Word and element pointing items

■ ■ ■ ■ ■ ■ ■

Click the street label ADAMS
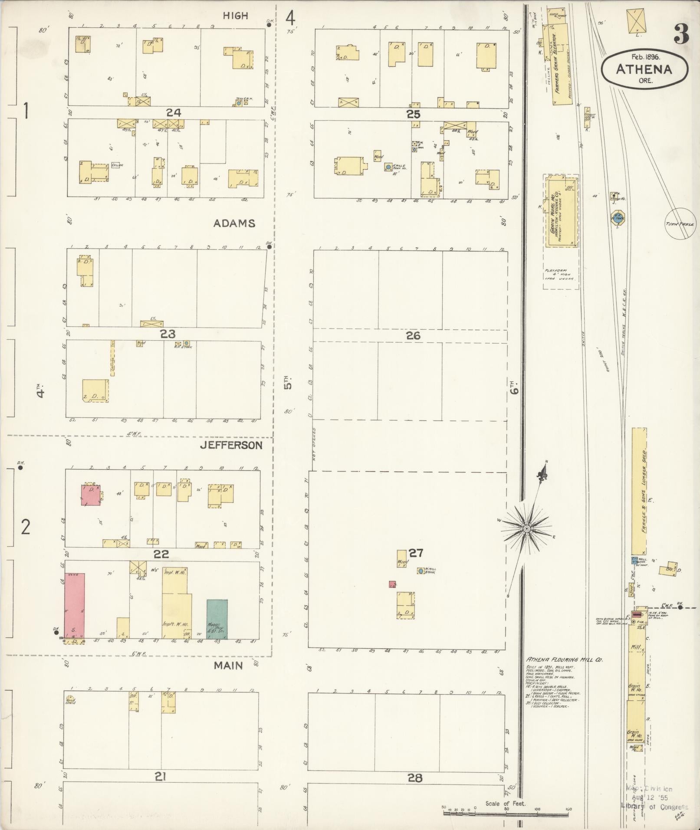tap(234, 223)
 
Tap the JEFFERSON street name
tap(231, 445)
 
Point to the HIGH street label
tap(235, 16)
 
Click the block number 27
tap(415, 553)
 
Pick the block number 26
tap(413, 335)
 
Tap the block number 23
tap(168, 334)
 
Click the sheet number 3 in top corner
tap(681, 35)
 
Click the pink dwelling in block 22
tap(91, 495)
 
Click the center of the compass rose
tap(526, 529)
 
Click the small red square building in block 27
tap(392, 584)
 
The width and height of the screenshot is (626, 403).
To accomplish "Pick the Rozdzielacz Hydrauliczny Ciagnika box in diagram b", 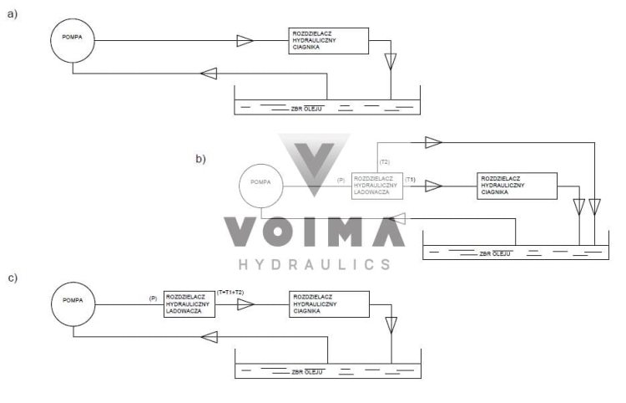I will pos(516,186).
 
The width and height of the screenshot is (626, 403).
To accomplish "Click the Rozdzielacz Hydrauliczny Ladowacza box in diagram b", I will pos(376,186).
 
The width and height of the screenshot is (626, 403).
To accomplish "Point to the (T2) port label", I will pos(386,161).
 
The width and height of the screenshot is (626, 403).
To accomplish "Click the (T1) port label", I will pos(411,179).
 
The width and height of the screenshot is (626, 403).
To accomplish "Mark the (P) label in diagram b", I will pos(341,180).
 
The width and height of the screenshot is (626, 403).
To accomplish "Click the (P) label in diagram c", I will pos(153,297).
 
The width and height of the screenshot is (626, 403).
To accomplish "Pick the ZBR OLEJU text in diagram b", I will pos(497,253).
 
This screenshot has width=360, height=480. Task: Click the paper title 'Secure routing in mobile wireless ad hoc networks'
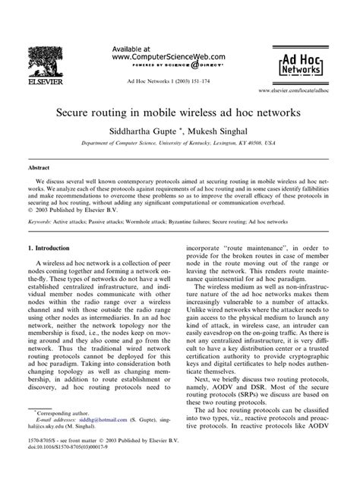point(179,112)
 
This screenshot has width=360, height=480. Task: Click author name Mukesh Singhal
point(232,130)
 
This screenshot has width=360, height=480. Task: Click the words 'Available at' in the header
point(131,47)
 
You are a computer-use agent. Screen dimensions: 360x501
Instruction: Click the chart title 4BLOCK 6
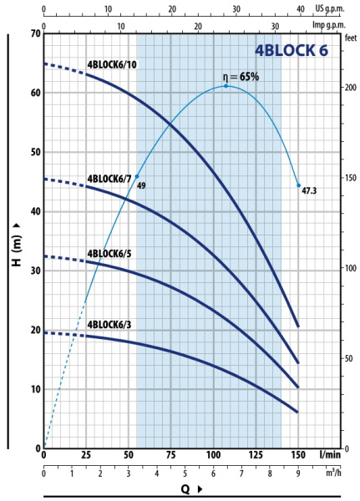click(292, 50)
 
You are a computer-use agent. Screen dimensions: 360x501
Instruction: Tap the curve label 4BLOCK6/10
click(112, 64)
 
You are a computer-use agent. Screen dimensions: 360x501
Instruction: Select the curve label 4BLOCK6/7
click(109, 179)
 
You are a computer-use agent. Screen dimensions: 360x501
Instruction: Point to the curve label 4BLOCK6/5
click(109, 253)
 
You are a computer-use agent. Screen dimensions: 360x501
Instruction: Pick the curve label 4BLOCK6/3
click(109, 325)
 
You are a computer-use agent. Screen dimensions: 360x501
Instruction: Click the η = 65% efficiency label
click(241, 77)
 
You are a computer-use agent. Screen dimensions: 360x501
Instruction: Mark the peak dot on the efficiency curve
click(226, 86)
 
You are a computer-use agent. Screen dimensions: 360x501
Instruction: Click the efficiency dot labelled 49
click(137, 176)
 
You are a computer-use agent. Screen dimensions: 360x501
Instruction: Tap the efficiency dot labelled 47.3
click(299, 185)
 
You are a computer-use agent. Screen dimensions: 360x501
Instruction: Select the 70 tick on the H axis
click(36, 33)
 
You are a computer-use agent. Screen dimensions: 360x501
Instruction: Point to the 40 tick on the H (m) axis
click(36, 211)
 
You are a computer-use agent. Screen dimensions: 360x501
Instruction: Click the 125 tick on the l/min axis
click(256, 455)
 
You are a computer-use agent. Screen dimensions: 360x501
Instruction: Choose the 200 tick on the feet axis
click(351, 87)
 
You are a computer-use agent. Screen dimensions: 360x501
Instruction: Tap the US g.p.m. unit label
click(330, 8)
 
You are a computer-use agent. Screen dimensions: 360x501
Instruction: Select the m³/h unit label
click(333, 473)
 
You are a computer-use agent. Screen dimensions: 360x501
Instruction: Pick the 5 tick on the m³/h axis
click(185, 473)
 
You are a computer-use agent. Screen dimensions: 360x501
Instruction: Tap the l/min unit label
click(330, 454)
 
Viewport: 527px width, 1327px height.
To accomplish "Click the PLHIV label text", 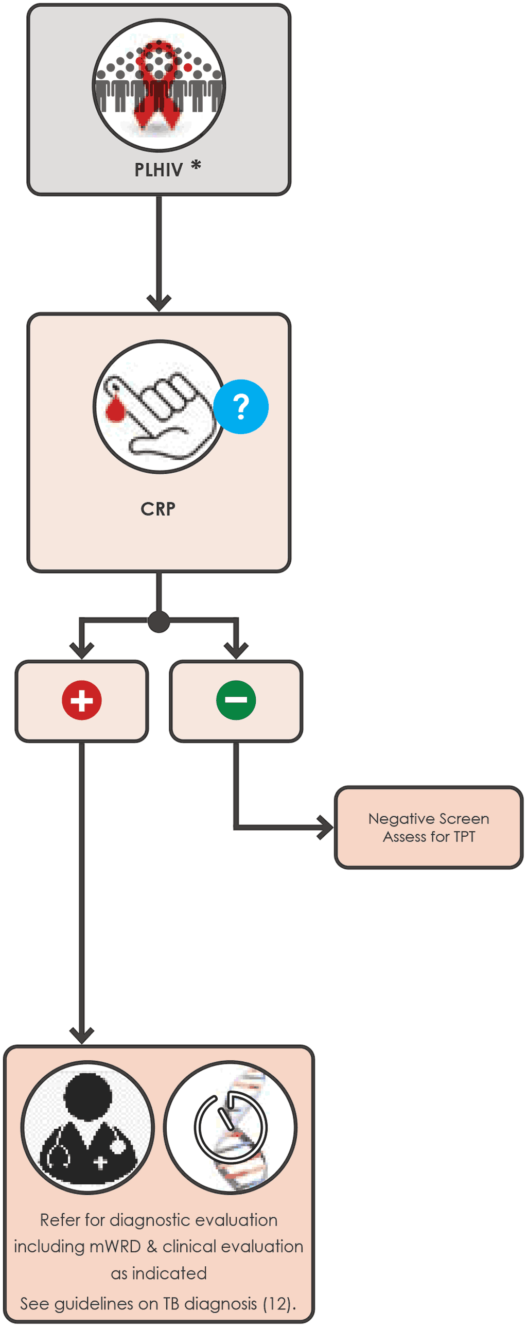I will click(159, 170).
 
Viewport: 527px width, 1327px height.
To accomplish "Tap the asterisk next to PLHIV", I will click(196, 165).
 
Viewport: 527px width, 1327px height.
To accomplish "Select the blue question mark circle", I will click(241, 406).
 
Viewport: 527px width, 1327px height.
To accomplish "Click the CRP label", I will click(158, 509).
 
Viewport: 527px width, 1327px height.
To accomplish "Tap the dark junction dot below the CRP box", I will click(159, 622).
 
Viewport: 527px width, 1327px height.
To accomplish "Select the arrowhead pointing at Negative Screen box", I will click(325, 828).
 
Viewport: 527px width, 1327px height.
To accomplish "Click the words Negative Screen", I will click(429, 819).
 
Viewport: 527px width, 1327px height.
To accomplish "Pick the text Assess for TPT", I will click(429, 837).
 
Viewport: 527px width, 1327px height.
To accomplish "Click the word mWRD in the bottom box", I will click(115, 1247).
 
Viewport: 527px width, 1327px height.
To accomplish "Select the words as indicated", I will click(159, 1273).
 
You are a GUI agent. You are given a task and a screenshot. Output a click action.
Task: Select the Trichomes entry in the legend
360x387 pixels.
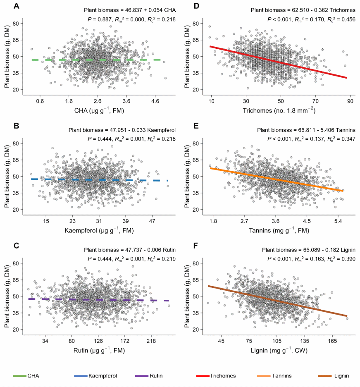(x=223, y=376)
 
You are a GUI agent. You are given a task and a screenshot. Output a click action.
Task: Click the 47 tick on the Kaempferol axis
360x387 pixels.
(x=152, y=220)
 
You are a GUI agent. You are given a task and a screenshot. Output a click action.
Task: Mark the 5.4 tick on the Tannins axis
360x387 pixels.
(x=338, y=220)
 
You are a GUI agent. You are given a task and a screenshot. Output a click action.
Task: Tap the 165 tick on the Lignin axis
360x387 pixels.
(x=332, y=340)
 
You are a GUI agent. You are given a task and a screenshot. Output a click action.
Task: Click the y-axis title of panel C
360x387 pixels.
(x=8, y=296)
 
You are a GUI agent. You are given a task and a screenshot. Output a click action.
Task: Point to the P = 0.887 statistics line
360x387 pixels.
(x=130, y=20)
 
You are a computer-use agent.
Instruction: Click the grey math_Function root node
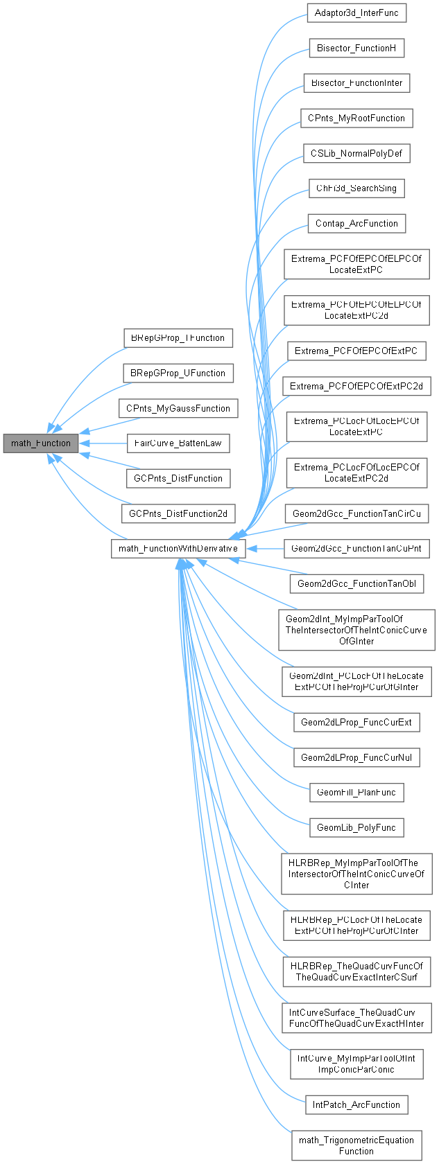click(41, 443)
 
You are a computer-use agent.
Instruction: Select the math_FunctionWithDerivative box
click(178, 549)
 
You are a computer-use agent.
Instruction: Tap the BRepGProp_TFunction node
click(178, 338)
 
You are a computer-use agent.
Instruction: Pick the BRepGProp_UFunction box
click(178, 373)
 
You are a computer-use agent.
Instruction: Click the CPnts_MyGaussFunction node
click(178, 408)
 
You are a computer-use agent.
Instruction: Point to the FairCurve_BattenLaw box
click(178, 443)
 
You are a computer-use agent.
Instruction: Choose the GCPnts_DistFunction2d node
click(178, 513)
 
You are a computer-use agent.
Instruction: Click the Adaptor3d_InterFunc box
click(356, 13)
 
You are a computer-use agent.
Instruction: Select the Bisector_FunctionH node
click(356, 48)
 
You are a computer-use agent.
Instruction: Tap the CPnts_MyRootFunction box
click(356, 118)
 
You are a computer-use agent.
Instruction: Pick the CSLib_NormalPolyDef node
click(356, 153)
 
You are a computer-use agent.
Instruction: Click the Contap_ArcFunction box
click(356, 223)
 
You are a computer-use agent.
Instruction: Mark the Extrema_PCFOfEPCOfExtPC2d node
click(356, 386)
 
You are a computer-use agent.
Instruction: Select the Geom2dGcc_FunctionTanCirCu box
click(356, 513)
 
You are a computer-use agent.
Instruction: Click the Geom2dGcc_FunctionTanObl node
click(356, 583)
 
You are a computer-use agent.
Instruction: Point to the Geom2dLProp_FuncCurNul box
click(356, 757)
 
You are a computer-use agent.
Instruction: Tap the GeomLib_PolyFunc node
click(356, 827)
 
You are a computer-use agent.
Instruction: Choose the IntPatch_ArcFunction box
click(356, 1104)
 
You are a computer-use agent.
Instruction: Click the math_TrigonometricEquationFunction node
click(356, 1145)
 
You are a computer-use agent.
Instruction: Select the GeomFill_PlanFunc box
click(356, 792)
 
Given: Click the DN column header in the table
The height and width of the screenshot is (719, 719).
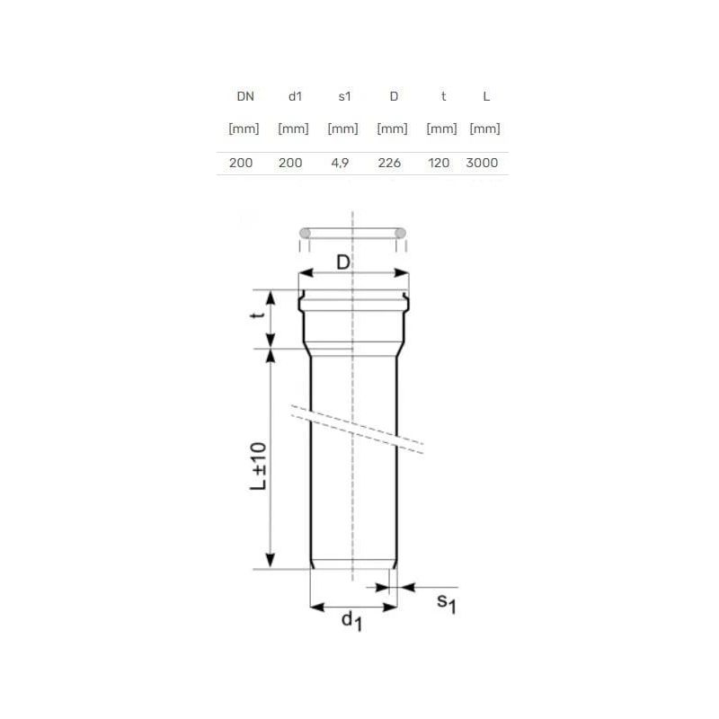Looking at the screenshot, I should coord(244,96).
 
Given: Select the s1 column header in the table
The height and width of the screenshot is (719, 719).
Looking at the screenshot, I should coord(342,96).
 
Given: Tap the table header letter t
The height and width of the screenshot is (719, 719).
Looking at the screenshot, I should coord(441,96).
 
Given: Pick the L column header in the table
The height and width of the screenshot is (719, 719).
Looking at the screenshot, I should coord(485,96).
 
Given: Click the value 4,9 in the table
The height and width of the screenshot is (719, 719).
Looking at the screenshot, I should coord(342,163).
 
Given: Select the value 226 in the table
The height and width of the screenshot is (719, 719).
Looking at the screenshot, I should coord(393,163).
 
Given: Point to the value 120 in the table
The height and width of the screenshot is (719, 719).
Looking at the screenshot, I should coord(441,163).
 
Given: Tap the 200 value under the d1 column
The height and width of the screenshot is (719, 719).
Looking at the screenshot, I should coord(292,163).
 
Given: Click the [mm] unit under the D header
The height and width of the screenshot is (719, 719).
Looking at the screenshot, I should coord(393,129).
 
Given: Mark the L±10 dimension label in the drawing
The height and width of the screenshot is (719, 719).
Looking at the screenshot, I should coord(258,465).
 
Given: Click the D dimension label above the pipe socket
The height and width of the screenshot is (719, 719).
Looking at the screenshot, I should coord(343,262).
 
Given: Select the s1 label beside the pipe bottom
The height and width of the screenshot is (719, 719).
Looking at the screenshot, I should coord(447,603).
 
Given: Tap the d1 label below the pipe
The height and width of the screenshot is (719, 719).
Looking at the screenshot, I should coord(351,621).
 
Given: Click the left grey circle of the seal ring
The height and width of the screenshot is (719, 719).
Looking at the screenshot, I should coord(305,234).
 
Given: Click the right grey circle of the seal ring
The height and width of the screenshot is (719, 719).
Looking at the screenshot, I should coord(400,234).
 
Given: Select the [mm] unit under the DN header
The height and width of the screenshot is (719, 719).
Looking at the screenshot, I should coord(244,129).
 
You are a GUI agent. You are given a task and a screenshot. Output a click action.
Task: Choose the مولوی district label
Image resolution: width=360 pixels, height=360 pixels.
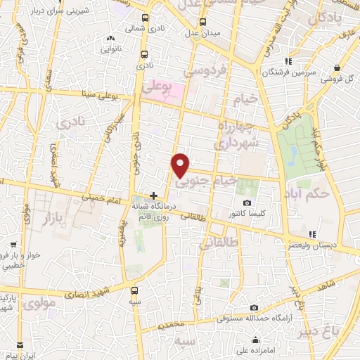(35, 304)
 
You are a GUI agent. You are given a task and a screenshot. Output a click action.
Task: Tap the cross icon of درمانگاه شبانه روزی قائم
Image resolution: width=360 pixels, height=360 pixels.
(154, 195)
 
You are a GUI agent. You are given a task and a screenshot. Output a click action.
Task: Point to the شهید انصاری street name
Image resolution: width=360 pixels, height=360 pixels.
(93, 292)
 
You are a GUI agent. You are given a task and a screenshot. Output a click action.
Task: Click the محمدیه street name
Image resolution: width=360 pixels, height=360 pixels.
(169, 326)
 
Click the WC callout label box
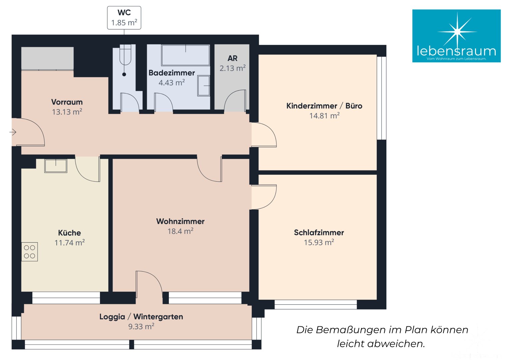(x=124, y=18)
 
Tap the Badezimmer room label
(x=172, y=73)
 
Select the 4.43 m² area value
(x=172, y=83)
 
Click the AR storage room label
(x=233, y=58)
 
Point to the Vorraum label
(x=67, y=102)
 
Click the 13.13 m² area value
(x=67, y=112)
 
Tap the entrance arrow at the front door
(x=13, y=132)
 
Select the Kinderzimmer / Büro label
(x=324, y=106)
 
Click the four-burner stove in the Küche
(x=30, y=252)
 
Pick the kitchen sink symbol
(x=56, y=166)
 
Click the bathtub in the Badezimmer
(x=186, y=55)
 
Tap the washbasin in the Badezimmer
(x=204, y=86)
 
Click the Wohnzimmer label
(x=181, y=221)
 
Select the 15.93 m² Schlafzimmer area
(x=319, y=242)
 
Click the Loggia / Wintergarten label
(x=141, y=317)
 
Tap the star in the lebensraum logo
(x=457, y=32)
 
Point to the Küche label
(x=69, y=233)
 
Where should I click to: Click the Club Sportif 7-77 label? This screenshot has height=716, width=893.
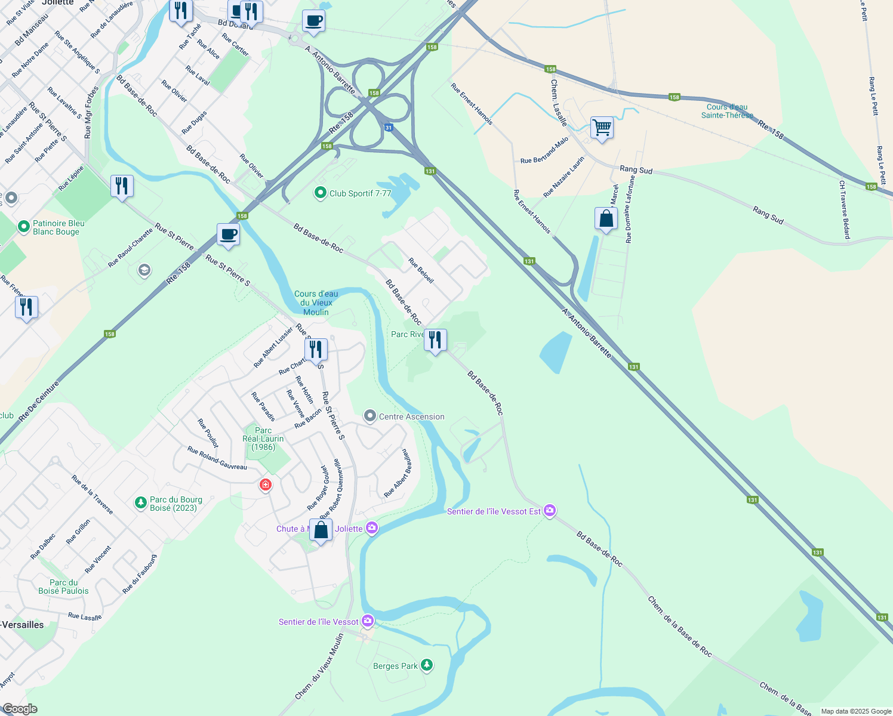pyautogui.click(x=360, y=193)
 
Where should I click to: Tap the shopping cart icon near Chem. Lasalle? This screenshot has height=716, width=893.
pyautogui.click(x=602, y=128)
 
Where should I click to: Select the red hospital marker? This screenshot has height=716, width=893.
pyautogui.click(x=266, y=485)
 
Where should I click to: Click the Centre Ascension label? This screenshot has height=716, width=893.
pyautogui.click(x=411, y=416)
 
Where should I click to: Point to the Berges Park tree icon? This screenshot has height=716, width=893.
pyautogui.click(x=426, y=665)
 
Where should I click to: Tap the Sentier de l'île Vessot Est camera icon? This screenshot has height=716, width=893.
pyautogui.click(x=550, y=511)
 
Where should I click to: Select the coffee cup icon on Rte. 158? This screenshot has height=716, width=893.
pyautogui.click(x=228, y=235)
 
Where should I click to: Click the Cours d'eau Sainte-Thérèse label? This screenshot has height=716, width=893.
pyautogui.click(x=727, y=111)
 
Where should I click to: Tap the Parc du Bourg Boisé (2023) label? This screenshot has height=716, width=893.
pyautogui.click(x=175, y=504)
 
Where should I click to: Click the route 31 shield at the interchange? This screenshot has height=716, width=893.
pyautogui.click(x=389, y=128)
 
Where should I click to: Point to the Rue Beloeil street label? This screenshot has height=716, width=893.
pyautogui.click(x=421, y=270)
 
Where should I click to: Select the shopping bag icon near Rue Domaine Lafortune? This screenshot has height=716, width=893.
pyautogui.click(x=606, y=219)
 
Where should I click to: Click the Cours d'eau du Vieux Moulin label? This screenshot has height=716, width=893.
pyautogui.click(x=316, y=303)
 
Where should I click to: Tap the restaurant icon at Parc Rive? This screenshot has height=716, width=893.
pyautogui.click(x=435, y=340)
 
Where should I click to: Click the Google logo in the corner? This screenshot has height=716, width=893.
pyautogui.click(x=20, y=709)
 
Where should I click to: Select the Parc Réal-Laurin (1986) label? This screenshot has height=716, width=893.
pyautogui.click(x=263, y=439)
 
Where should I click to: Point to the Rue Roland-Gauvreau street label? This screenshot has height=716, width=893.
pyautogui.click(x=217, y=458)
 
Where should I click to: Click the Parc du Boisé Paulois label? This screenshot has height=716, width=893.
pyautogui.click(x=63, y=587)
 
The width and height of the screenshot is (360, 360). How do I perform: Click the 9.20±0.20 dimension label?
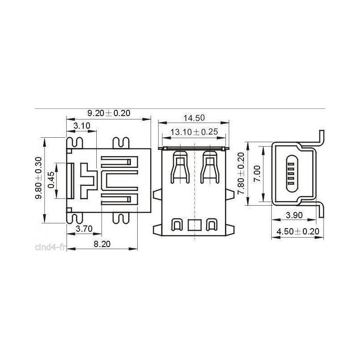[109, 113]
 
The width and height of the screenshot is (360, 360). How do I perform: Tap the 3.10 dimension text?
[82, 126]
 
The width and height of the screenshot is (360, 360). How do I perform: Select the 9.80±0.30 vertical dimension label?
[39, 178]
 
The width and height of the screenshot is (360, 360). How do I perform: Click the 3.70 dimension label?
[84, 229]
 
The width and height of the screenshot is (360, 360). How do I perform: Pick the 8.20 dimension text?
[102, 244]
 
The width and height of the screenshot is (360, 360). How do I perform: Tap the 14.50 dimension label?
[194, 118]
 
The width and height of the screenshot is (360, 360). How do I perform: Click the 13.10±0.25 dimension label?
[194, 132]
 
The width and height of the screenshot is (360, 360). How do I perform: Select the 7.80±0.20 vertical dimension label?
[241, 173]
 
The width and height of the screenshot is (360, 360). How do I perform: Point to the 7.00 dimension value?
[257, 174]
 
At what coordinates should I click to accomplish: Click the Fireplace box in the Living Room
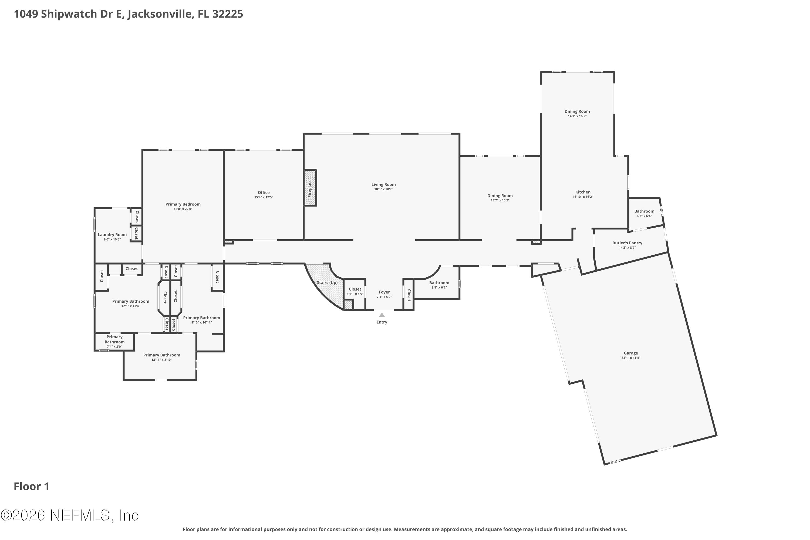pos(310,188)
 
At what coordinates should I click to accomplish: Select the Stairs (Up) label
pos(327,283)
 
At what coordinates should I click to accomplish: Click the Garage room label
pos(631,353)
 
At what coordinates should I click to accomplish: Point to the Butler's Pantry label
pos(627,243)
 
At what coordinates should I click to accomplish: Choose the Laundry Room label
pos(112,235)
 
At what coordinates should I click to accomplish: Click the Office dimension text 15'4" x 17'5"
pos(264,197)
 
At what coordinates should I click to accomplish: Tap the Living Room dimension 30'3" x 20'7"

■ ■ ■ ■ ■ ■ ■

#### Task prompt:
Please rewrite the items between the line holding "13.10±0.25 dimension label?" and the end of the items, inclusive, keeping every request as is but multiplying each coordinate in the answers by 1.6 and rounding to whole numbers, with halves rounded up. Leave the pictures out of your answer.

#### In response:
The width and height of the screenshot is (360, 360). How do I perform: Click the 13.10±0.25 dimension label?
[310, 211]
 
The width and height of the screenshot is (360, 360). How do I perform: Select the 7.80±0.20 vertical dimension label?
[386, 277]
 
The width and height of the screenshot is (360, 360). How do I perform: Point to the 7.00 dimension value?
[411, 278]
 
At what coordinates should I click to accomplish: Click the Fireplace box in the Living Room
pos(496,301)
 
At what coordinates should I click to accomplish: Select the Stairs (Up) label
pos(523,453)
 
At what coordinates should I click to accomplish: Click the Garage room label
pos(1010,565)
 
At what coordinates should I click to accomplish: Point to the Butler's Pantry label
pos(1003,389)
 
At what coordinates should I click to accomplish: Choose the Laundry Room label
pos(179,376)
 
At what coordinates should I click to accomplish: Click the Office dimension text 15'4" x 17'5"
pos(422,315)
 
At what coordinates should I click to accomplish: Tap the Living Room dimension 30'3" x 20'7"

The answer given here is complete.